● **INSTRUCTIONS FOR THE TASK**:
Report back each line of the records that contains the string "Output".

(Data items)
[Start of section]
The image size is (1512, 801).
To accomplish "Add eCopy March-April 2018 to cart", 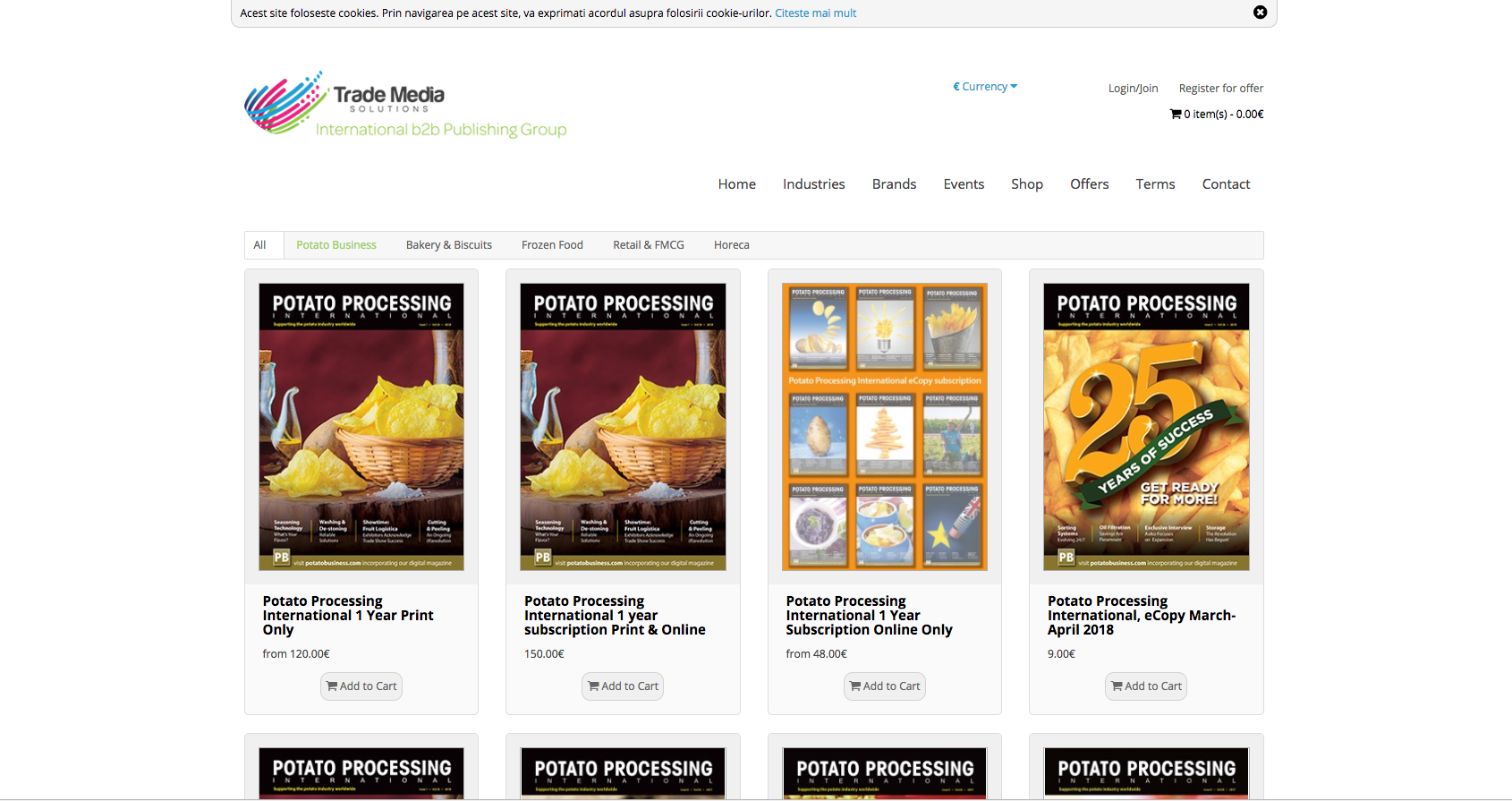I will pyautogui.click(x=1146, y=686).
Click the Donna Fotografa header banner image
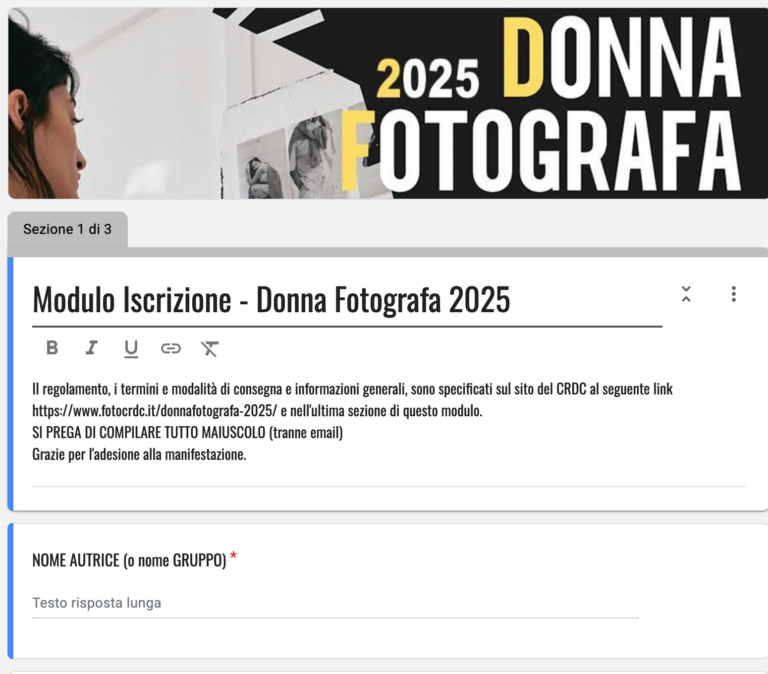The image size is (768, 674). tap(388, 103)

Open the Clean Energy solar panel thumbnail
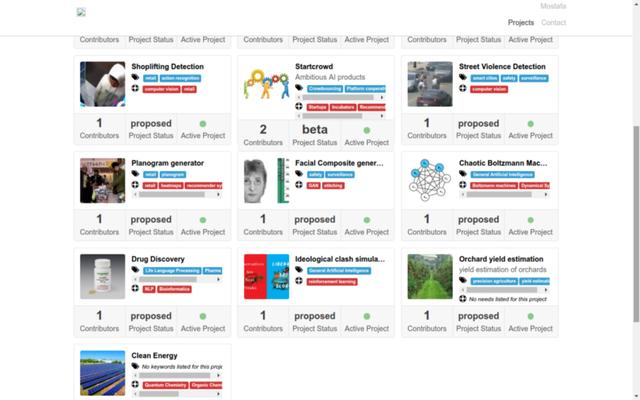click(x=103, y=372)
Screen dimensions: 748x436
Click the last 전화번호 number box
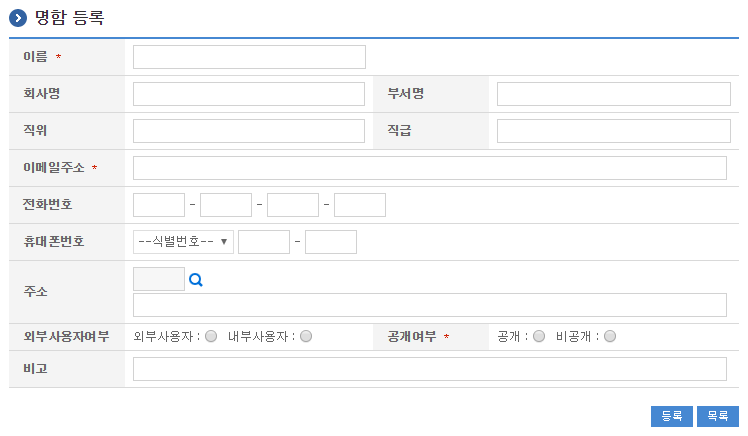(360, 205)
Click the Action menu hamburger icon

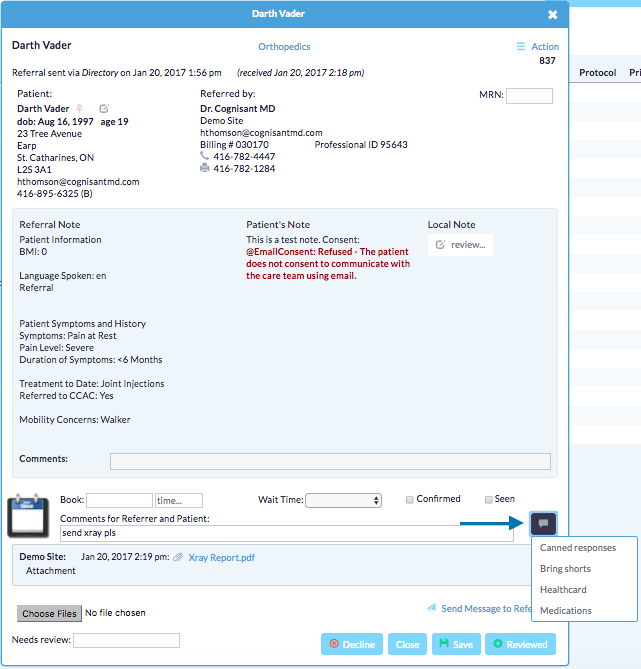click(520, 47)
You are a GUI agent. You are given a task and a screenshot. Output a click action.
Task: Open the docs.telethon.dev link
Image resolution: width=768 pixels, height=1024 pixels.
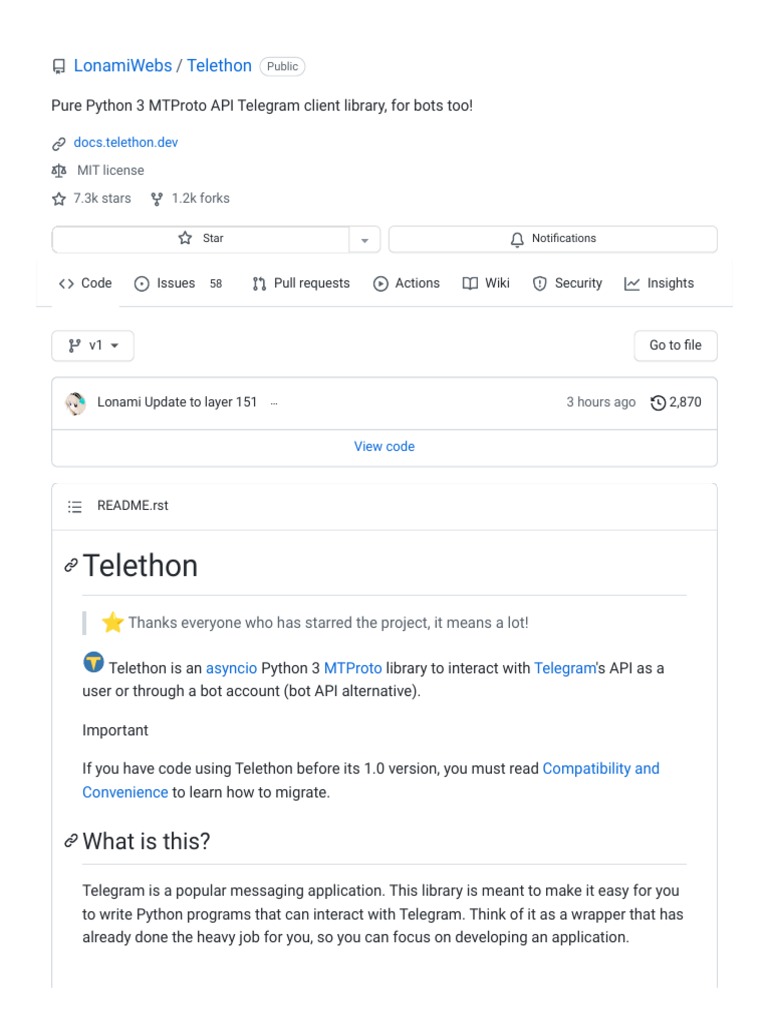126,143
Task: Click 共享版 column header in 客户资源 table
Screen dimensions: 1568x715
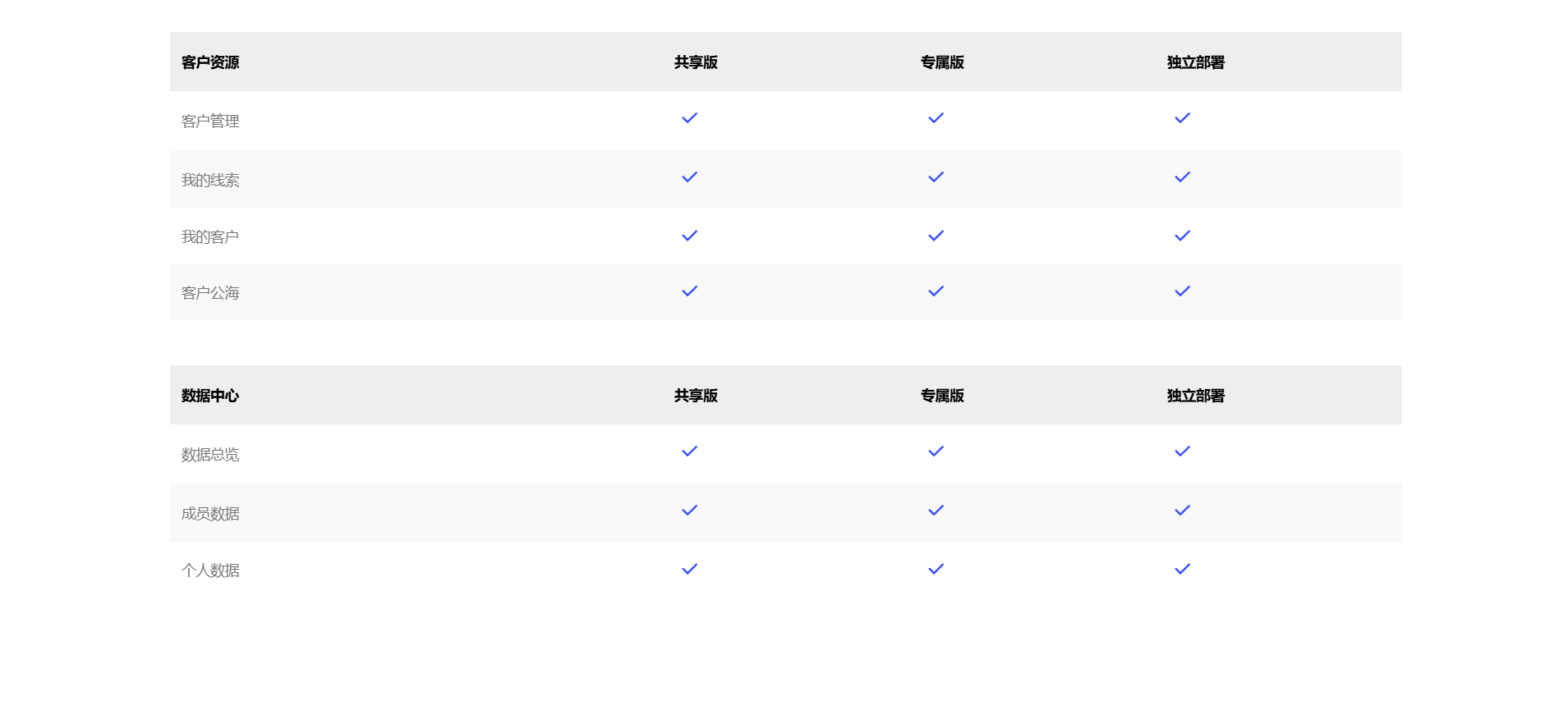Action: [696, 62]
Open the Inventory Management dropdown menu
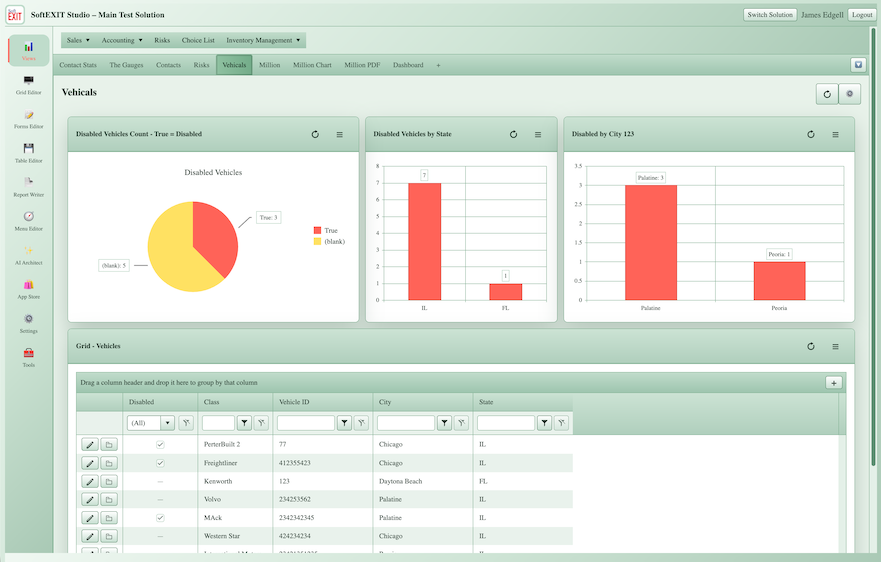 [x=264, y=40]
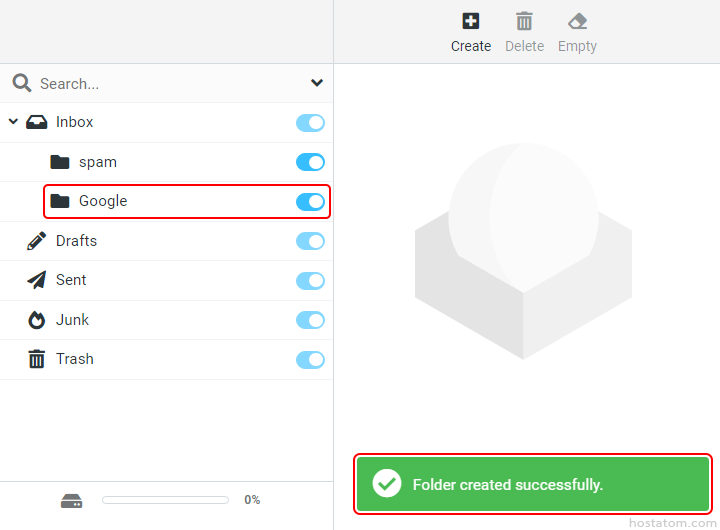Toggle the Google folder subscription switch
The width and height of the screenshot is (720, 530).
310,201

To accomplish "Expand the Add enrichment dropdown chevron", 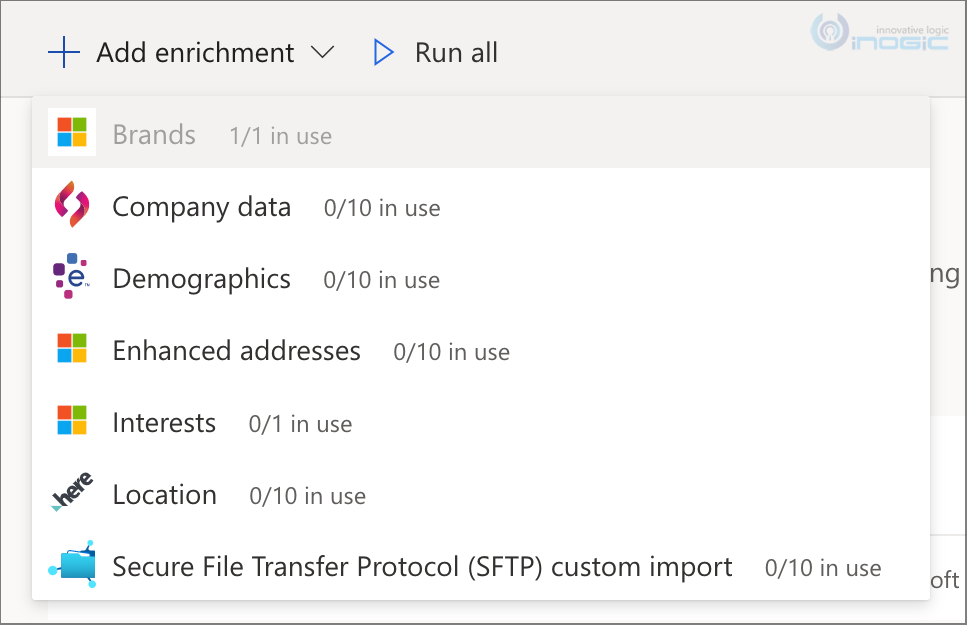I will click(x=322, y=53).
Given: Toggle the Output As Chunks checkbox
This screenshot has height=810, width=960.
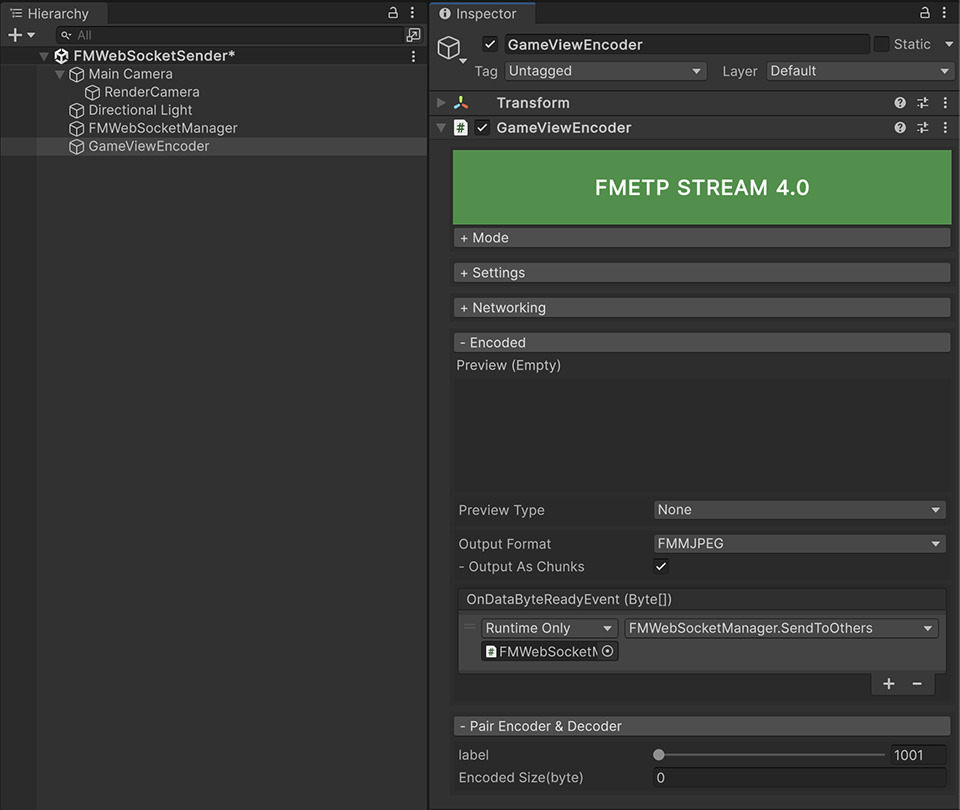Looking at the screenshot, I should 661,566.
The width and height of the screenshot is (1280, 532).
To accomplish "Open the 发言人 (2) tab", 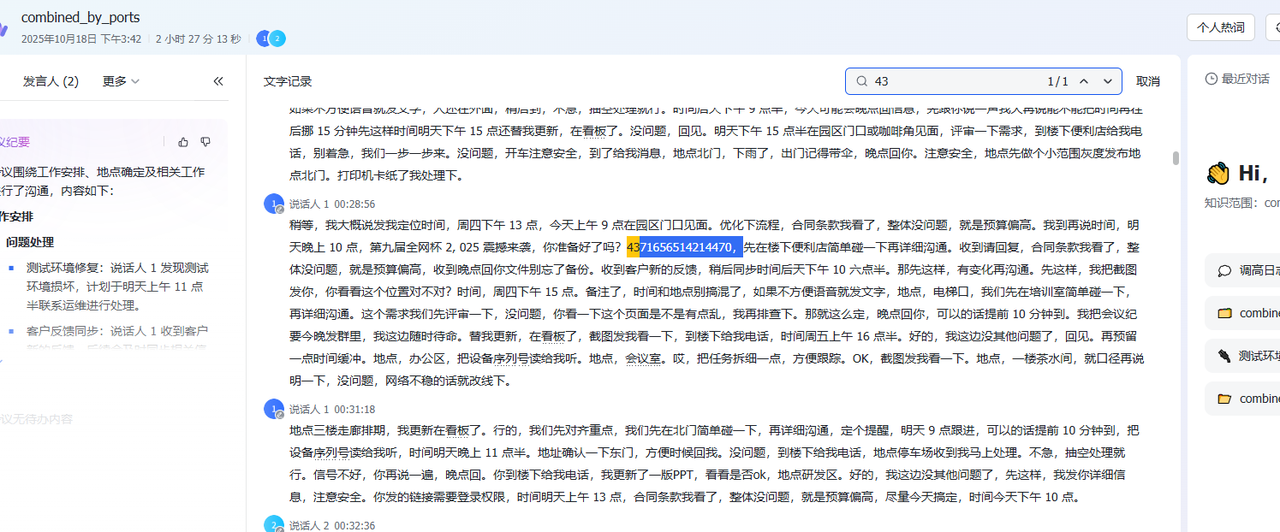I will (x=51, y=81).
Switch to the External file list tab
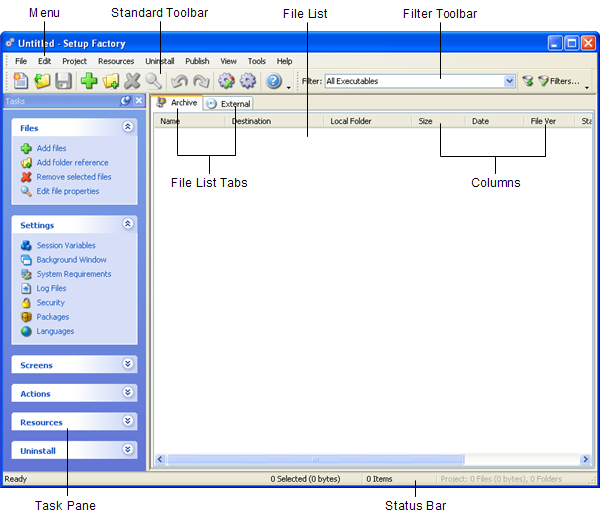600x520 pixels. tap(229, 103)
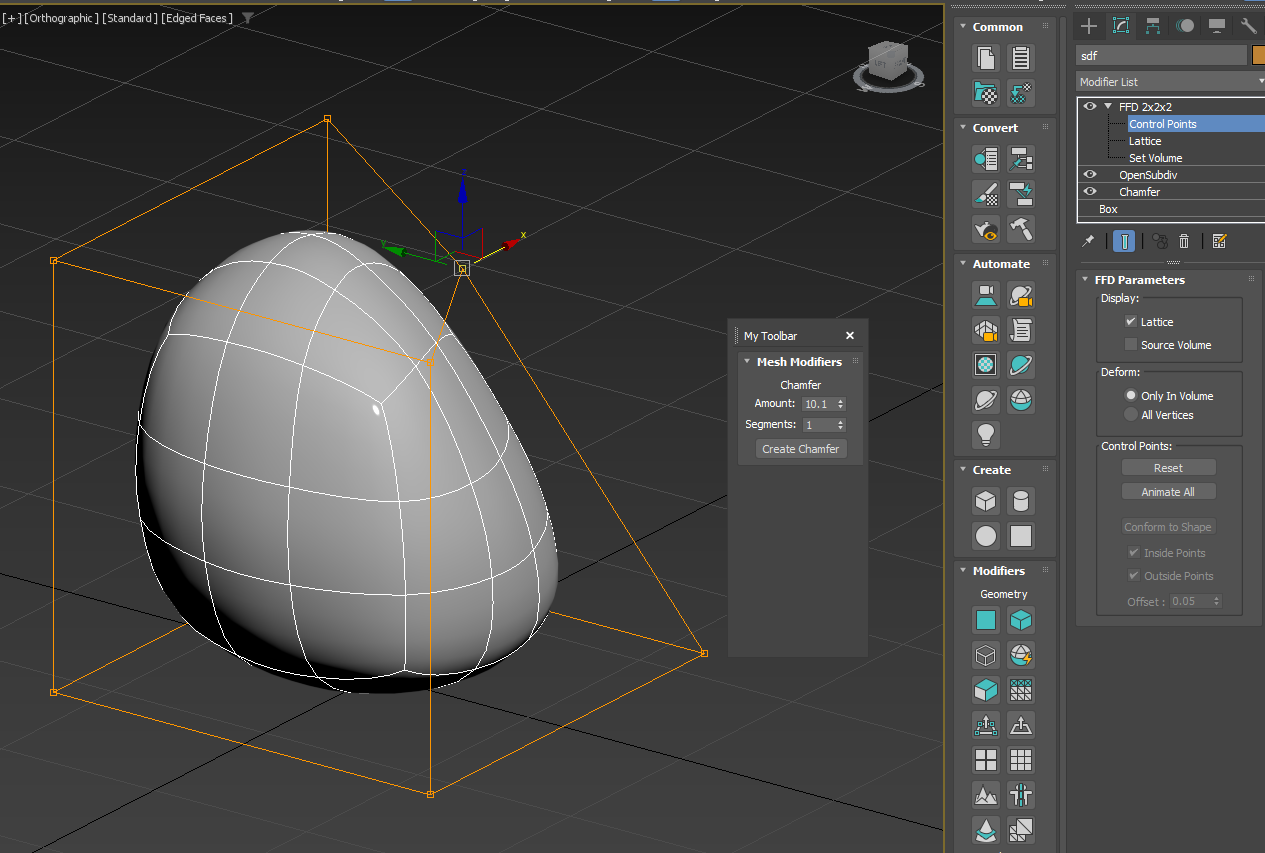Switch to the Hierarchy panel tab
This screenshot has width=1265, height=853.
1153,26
[End of section]
● **ANSWER BELOW**:
You are a GUI agent. You are given a task and a screenshot. Output a click action.
Given: Toggle the Output As Chunks checkbox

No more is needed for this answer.